This document describes how SNP genotypes from the Spanish Barley Core Collection (SBCC) were checked and processed for further use with LFMM in combination with climate data.
In the next steps we convert SNPs of SBCC barleys to fit the appropriate formats for downstream analyses. SNPs conserve sample order of climate data.
We shall write a SNPSFILE containing allele counts across populations/barleys, where each SNP is represented by two lines in the file, with the counts of allele 1 on the first line and the counts for allele 2 on the second, and son on. The counts of allele 1 and allele 2 are assumed to sum to the sample size typed at this SNP in this population (i.e. the total sample size excluding missing data). This means that PAV markers must be converted to SNP-like markers if they are to be used.

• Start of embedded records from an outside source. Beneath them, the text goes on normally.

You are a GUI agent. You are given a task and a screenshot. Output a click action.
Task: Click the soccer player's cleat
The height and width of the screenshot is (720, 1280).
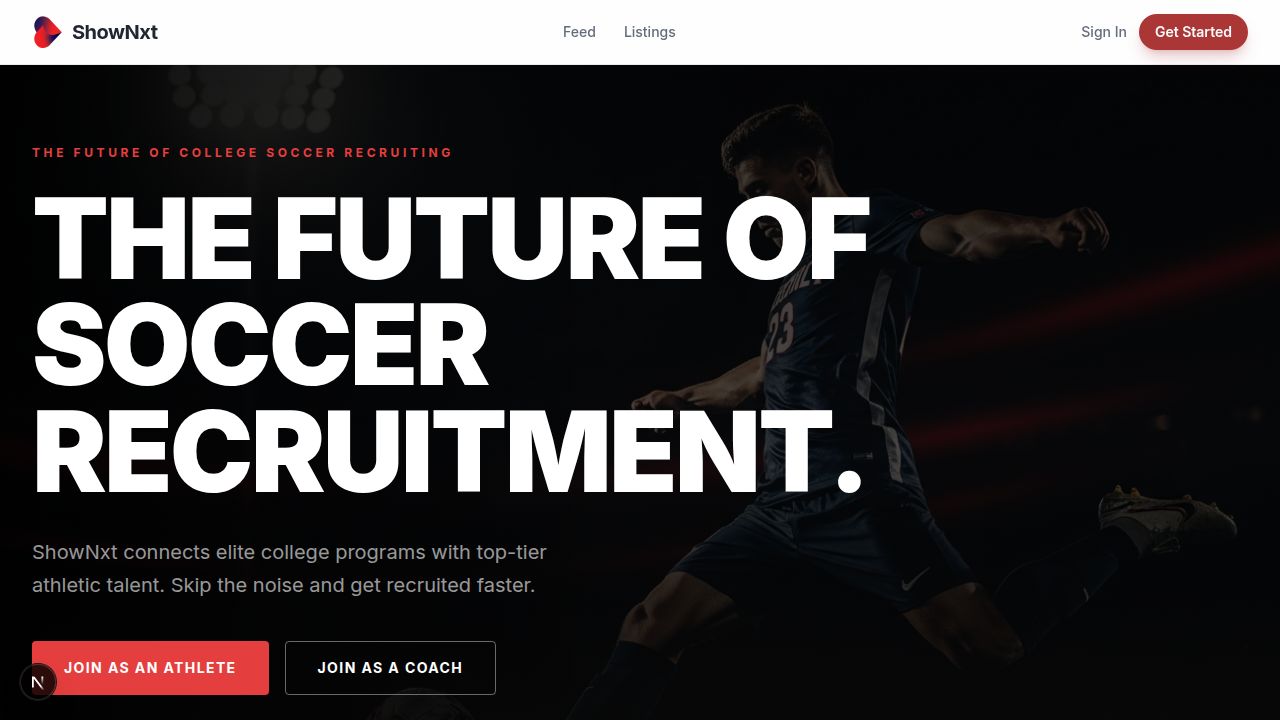pyautogui.click(x=1167, y=515)
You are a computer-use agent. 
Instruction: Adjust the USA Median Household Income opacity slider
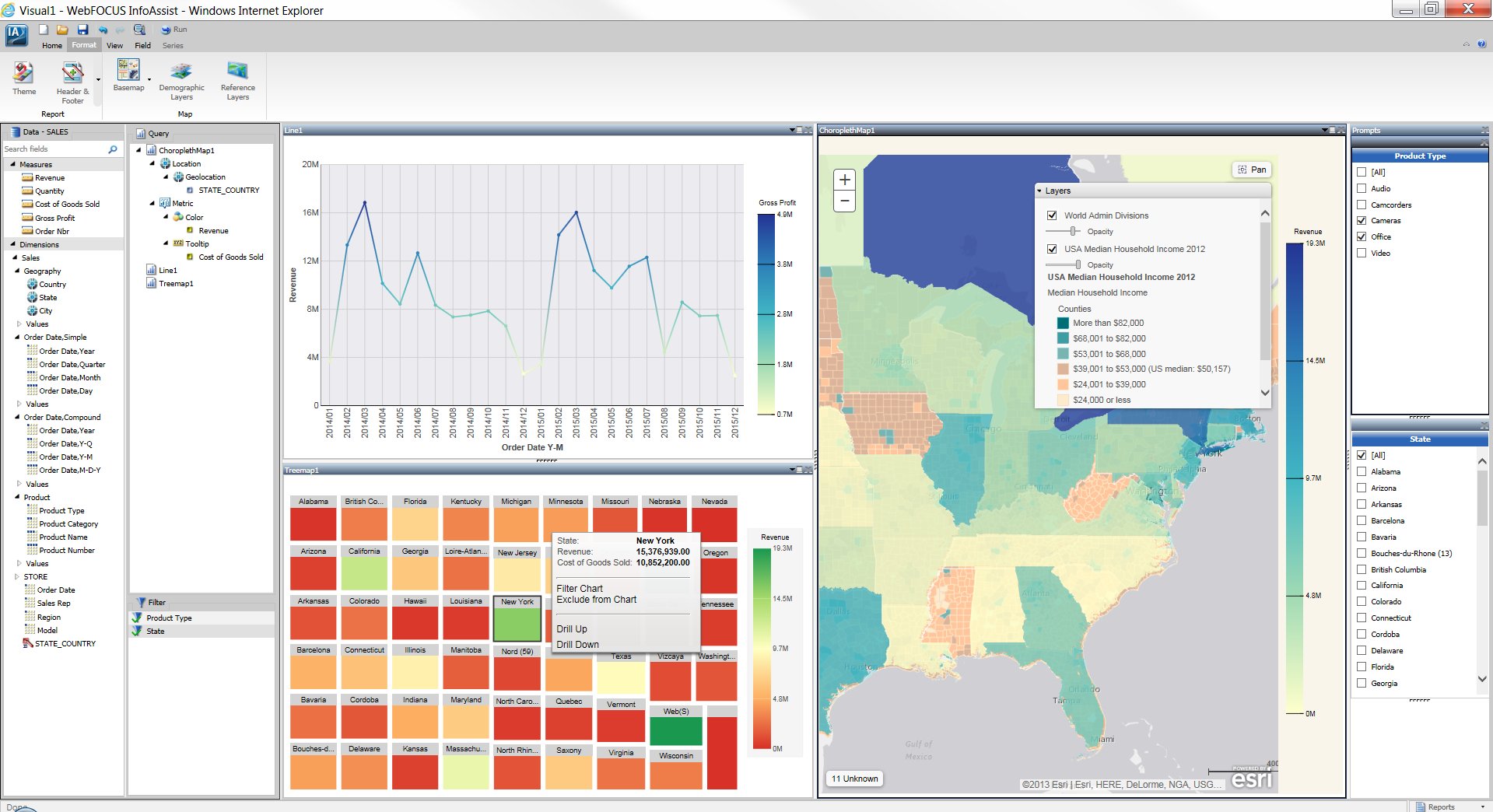(x=1078, y=264)
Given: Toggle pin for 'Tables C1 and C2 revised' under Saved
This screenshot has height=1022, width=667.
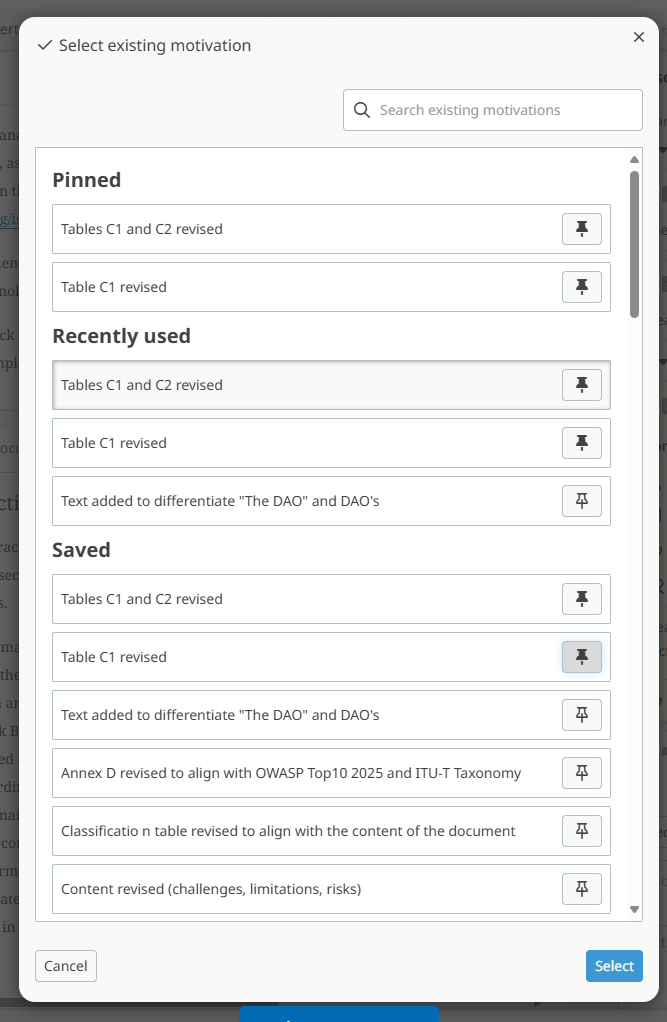Looking at the screenshot, I should (x=581, y=599).
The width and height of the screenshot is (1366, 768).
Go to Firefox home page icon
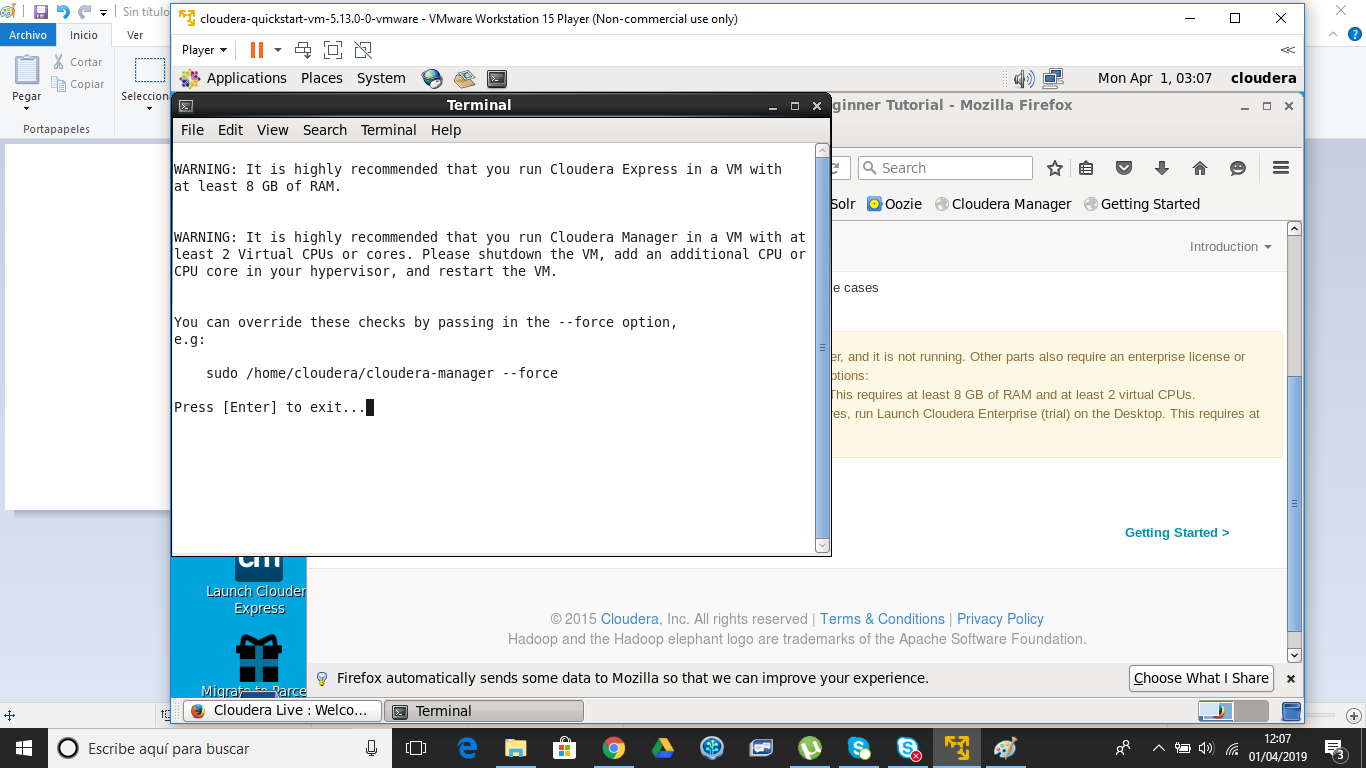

We wrote a Perl script (SNP2LFMM.pl) to carry out these formatting tasks. For instance, a set of 9,920 Infinium and GBS markers in file 9920_SNPs_SBCC_50K.tsv, was converted as follows, accepting 10% missing data per position and accepting only biallelic loci with \(MAF \geq 0.05\) (n=6822):
./SNP2LFMM.pl raw/9920_SNPs_SBCC_50K.tsv SBCC_order.txt \
SBCC_9K_LFMM.tsv 2> SBCC_9K_LFMM.log
./SNP2LFMM.pl raw/9920_SNPs_SBCC_50K.tsv SBCC_order_complete_env.txt \
SBCC_9K_LFMM.complete.tsv 2> SBCC_9K_LFMM.complete.log
perl -F'\t' -ane '$r++;for(1 .. $#F){$m[$r][$_]=$F[$_-1]};$mx=$#F;END{for(1 .. $mx){for $t(1 .. $r){print"$m[$t][$_]\t"}print"\n"}}' SBCC_9K_LFMM.tsv > SBCC_9K_LFMM.tr.tsv
perl -F'\t' -ane '$r++;for(1 .. $#F){$m[$r][$_]=$F[$_-1]};$mx=$#F;END{for(1 .. $mx){for $t(1 .. $r){print"$m[$t][$_]\t"}print"\n"}}' SBCC_9K_LFMM.complete.tsv > SBCC_9K_LFMM.complete.tr.tsv
head SBCC_9K_LFMM.log
echo ...
tail SBCC_9K_LFMM.log
# MAF=0.05 MAXMISSINGRATIO=0.1 MISSINGVALUE=9
# total samples in SBCC_order.txt: 135
# creating SBCC_9K_LFMM.annot.tsv
# skip sample SBCC038
# skip sample SBCC138
# total valid samples: 135
# snpname allele1 allele2 missing MAF
1 BOPA1_2511-533 A G 0 0.052
2 BOPA1_3107-422 A G 0 0.096
3 BOPA1_8670-388 C G 0 0.104
...
6814 SCRI_RS_7407 C T 6 0.287
6815 SCRI_RS_81903 A G 0 0.119
6816 SCRI_RS_8250 A C 0 0.052
6817 SCRI_RS_8401 C T 0 0.415
6818 SCRI_RS_88466 G T 1 0.157
6819 SCRI_RS_88710 A G 0 0.096
6820 SCRI_RS_9327 C T 0 0.281
6821 SCRI_RS_9584 G T 0 0.385
6822 SCRI_RS_9618 C T 3 0.091
# total valid markers=6822
The resulting SBCC_9K_LFMM.tr.tsv file is the SNPSFILE required by LFMM. Note that file SBCC_9K_LFMM.annot.tsv with matching fullnames of SNPs (columns) is produced alongside.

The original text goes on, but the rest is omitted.